Figure 3. Direction of significant correlations. The direction of correlations between ChIP-seq and RNA-seq counts for H3K27Me3, H3K27ac, H3K4Me1, H3K4Me3, and CTCF.
Annotation With ChromHMM
Using the four histone modifications and CTCF seven chromatin states were defined across the genome (Table 4) using ChromHMM (47). When higher numbers of states were tested ChromHMM defined states with similar functional mark profiles at similar probabilities. To annotate the seven states, we looked for enrichment within these states within active and inactive genes, promoters and proximal regions and used evidence from other studies of what these marks represent. Between 1,169 and 1,826 genes were defined as active in any one tissue and between 10,653 and 11,815 defined as inactive. There were between six and 134 genes which were only active in one tissue (Supplementary Table 4).

:: Problems and tasks ::
a: In the passage on chromatin state annotation, how many chromatin states were defined across the genome?
b: Continue the passage on chromatin state annotation with ChromHMM from its last sentence.

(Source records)
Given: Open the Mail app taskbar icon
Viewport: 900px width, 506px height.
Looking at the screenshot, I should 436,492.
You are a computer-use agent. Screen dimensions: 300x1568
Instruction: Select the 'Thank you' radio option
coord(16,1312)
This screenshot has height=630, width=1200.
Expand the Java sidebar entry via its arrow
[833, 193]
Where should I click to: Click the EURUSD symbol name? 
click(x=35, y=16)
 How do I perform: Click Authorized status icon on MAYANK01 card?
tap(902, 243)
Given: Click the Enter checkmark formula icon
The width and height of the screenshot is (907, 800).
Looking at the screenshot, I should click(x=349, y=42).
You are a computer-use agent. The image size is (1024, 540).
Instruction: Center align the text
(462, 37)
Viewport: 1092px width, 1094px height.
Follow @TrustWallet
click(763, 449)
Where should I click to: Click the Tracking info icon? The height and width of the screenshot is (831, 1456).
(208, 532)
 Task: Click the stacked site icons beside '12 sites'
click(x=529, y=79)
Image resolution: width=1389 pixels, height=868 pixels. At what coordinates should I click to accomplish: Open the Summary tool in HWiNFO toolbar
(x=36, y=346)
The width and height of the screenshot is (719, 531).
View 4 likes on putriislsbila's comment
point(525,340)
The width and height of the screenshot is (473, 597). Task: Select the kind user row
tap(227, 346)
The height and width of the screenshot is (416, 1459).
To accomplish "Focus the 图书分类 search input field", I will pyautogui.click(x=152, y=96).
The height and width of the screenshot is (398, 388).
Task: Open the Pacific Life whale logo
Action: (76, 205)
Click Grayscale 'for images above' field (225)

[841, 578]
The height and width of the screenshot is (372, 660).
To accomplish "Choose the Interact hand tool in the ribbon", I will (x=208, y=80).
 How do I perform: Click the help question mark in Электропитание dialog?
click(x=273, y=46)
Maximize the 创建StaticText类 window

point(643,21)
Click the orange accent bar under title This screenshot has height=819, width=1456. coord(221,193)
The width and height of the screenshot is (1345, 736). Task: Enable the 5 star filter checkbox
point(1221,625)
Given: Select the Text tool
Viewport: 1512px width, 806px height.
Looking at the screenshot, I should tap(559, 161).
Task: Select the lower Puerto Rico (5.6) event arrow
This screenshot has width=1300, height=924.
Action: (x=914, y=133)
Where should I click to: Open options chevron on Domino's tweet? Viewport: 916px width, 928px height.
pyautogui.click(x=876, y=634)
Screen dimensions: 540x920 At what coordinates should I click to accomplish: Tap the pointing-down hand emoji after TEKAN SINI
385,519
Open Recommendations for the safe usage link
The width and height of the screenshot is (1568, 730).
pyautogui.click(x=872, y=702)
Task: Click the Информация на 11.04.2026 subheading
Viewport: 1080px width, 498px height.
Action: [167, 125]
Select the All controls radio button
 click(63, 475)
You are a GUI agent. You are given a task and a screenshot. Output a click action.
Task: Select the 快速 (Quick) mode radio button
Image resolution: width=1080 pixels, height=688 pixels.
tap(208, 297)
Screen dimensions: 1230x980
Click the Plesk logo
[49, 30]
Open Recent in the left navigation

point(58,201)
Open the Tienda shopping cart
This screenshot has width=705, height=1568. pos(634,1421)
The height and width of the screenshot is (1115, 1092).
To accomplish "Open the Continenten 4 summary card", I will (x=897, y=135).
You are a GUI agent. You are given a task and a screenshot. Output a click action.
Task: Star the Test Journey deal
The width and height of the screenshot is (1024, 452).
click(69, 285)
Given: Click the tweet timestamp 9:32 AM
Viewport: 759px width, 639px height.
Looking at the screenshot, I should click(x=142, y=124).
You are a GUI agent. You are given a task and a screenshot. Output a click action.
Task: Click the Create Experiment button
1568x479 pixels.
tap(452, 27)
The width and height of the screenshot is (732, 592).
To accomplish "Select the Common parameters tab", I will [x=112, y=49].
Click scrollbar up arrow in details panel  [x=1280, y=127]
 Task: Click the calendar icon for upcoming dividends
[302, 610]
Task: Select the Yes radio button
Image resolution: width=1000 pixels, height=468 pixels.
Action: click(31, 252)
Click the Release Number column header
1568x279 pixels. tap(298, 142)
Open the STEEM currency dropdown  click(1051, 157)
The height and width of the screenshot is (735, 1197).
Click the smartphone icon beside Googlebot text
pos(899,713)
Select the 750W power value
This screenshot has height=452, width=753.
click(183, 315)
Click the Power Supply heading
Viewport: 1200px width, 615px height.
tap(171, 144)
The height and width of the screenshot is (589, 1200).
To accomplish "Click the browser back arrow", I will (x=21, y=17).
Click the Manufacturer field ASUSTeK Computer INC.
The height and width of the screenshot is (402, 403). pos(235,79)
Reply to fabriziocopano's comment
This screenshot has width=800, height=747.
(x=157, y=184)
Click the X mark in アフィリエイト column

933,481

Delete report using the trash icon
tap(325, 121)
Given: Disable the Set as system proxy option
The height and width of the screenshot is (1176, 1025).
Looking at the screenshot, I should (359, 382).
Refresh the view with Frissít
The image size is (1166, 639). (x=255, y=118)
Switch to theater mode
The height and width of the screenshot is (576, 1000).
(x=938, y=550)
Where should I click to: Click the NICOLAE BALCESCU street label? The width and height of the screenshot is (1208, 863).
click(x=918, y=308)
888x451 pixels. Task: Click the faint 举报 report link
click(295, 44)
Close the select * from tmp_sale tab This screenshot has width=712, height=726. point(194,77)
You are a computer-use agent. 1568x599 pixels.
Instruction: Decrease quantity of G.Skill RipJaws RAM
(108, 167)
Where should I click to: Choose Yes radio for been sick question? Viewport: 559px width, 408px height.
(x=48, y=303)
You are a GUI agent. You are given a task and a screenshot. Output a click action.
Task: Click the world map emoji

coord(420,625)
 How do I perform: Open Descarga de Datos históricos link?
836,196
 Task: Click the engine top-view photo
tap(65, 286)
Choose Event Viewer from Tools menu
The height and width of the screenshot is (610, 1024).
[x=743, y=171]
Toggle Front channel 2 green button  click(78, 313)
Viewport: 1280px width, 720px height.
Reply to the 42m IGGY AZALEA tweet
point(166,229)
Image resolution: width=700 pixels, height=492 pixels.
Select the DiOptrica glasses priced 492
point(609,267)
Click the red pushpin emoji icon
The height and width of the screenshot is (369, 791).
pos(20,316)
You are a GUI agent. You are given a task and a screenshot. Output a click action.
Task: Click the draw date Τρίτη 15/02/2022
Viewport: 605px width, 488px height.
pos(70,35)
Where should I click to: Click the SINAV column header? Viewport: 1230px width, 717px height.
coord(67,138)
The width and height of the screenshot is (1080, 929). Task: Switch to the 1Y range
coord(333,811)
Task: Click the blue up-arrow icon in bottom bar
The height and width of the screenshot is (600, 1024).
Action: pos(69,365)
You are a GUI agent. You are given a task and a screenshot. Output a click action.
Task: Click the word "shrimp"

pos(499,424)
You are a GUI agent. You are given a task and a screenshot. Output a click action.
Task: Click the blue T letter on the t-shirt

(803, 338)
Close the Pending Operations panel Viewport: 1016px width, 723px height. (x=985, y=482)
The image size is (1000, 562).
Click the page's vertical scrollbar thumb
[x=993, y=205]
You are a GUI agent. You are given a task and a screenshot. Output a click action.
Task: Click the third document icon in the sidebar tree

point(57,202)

:: Numbered responses ::
a: Seven chromatin states.

b:
The seven states were annotated as inactive promoters, repressed, no signal, hyperChIPable region, active enhancer, permissive, and active promoter (Table 4). State 2 was annotated as “repressed” as it had a high chance of observing the inactive mark H3K27Me3 and was enriched in inactive genes (Figure 4). State 1 was defined as “inactive promoter” because it was slightly more enriched upstream of inactive genes (except for in liver) consistent with inactive promoters and had a high probability of observing H3K27Me3 but also H3K4Me1, H3K4Me3, and CTCF. Two states (3 and 6) displayed low probability of any mark. State 3 was defined as “no signal” as it covered most of the genome but was not highly enriched in any annotated regions suggesting regions which were not functional at that time in these tissues. State 6 was annotated as “permissive” as it was highly enriched in active genes and regions proximal to active genes indicating a more open, permissive state. State 5 was termed “active enhancer” as it had a high probability of H3K27ac and H3K4Me1 (Table 4) which is a combination thought to denote active enhancers (26). This state was slightly enriched in active genes in all tissues (Figure 4). State 7 had a high probability of observing H3K4Me1, H3K4Me3, CTCF, and the activating mark H3K27ac (Table 4) and was defined as “active promoter.” This state was enriched at all regions 2 kb upstream of the TSS but was particularly enriched upstream of active TSS (Figure 4). State 4 had a high probability of observing all 5 marks at once and was enriched in both active and inactive regions but did not show a consistent pattern in any of the regions tested. We defined State 4 as “hyperChIPable regions” as coined in a recent study (Massa et al., 2021).
Figure 4. Enrichment of 7 Chromatin states in Mammary Gland at annotated regions of the bovine genome. For more details of enrichment at annotated regions see Supplementary Figure 5.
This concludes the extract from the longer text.